## WHAT NEEDS TO BE DONE
Only the lines from the one containing "This screenshot has width=501, height=385." through the last line of the data below belong in your answer, copied exactly and without pictures.

## Stored records

-*-*-

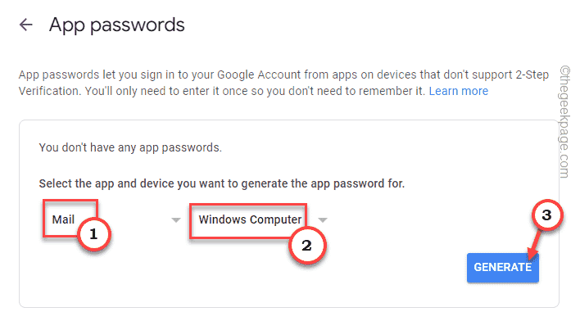This screenshot has width=580, height=321.
Task: Click the 'You don't have any app passwords' text
Action: pos(130,147)
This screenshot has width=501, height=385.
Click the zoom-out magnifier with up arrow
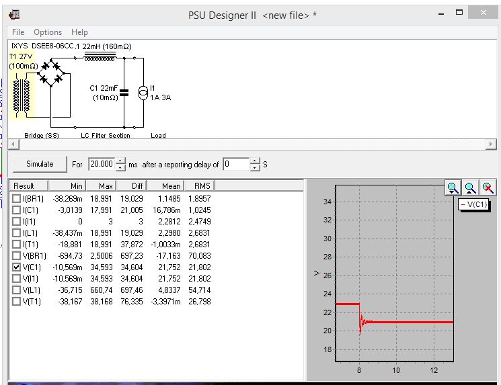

-*-*-

## RESPONSE FOR THIS EXERCISE
This screenshot has width=501, height=385.
Click the zoom-out magnifier with up arrow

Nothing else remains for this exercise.